═══ Reading passage

Emergency Preparedness Depends on Having a Good Plan

Research reveals that only 43 percent of small businesses feel adequately prepared to handle a natural or man-made disaster.

If your company falls among the organizations ill prepared to cope with an emergency on-site, now is the time to fix the situation. Below are the answers to some common questions regarding emergency action plans:

Q: What is an emergency action plan (EAP)?

 A: An EAP is a written document that serves to facilitate and organize employer and employee actions during workplace emergencies.


Q: Who needs an EAP?

A: Almost every business is required by the Occupational Safety and Health Administration (OSHA) to have an EAP. Specifically, you must have a plan:

  • If fire extinguishers are required or provided in your workplace
  • If anyone will be evacuating during a fire or other emergency

Q: Are there exceptions?

A: OSHA allows one exception: If you have an in-house fire brigade in which every employee is trained and equipped to fight fires (meaning no one evacuates).

Q: What are some key considerations when creating an EAP?

A: You’ll need to address the specific work-site layout, structural features and emergency systems when formulating your plan. You’ll also need to consider the type of facility, processes performed on-site and number of employees.

Q: What elements does OSHA require in a plan?

══════
═══ Provided material

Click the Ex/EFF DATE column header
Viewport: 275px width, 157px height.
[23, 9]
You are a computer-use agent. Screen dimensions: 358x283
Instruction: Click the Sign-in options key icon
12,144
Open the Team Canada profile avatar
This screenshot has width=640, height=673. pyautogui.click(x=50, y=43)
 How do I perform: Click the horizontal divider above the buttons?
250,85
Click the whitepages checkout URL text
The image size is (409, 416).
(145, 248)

══════
═══ Provided material

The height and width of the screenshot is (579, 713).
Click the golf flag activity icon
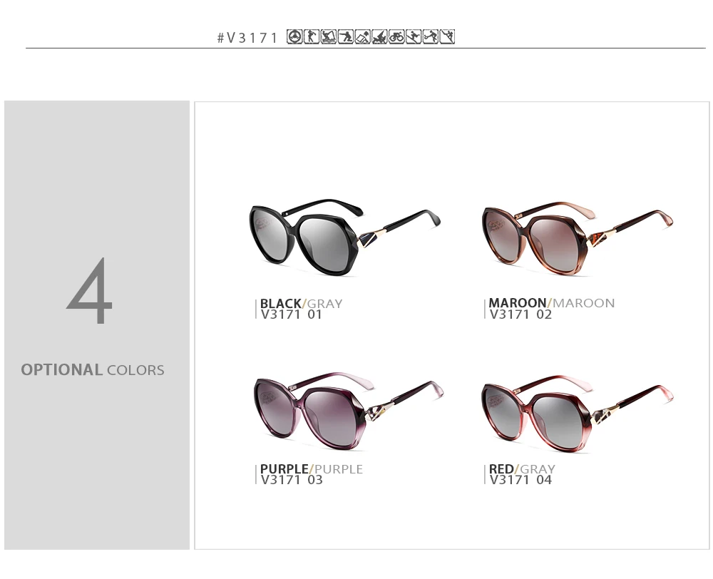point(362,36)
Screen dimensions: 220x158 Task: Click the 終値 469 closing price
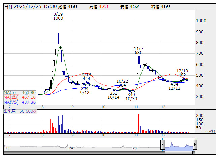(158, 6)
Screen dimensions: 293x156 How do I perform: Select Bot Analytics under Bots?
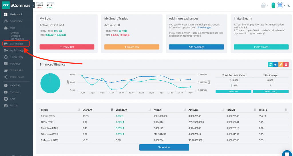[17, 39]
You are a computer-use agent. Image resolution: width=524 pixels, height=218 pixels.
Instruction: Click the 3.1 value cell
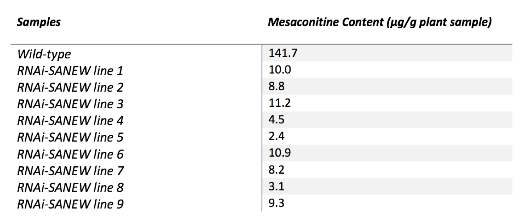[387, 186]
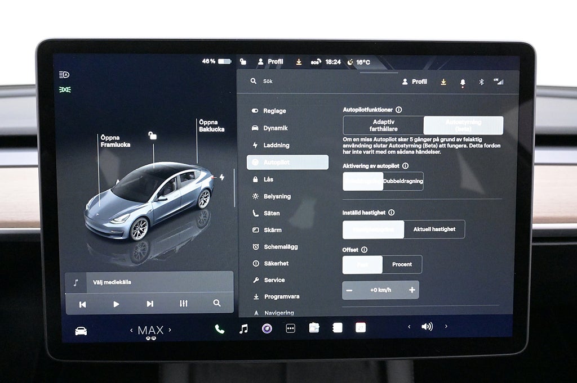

══════
═══ Provided material

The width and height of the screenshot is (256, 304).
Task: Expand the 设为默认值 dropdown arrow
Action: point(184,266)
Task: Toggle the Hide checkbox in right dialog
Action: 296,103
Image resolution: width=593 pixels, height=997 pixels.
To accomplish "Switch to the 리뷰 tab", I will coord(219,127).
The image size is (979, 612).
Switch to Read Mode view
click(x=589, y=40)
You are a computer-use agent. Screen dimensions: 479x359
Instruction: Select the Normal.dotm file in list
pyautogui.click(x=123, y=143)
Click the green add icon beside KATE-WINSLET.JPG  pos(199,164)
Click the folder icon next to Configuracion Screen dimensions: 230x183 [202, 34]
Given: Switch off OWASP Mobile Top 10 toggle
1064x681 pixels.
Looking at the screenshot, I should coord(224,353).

══════

■ What to do ■
a) Repeat the emergency preparedness passage word for word, from "Emergency Preparedness Depends" up to and including "or man-made disaster.".
b) Carry on the emergency preparedness passage from the point where it stops.

■ List of answers ■
a)
Emergency Preparedness Depends on Having a Good Plan

Research reveals that only 43 percent of small businesses feel adequately prepared to handle a natural or man-made disaster.

b)
A: Among the major elements that OSHA requires in an EAP are:

  • Means of reporting fires and other emergencies
  • Evacuation procedures and emergency escape route assignments
  • Procedures to be followed by employees who remain to operate critical plant operations before evacuating
  • Rescue and medical duties for those employees who are to perform them
  • Names or job titles of persons who can be contacted for further information or explanation of duties under the plan

Q: How detailed does an EAP have to be?

A: A simple EAP will generally suffice in offices, small retail shops and small manufacturing settings:

  • Where there are few hazardous materials or processes
  • Employees evacuate when alarms sound or when notified by public address systems

More complex plans are required in workplaces that:

  • Have hazardous materials on-site
  • Expect employees to fight fires and/or perform rescue and medical tasks
  • Require some employees to stay behind to shut down critical equipment before evacuating

Some Final Words

Emergencies pose a threat to even the most safety conscious of organizations. So take action, not chances. Review your EAP today while there is still time to do so.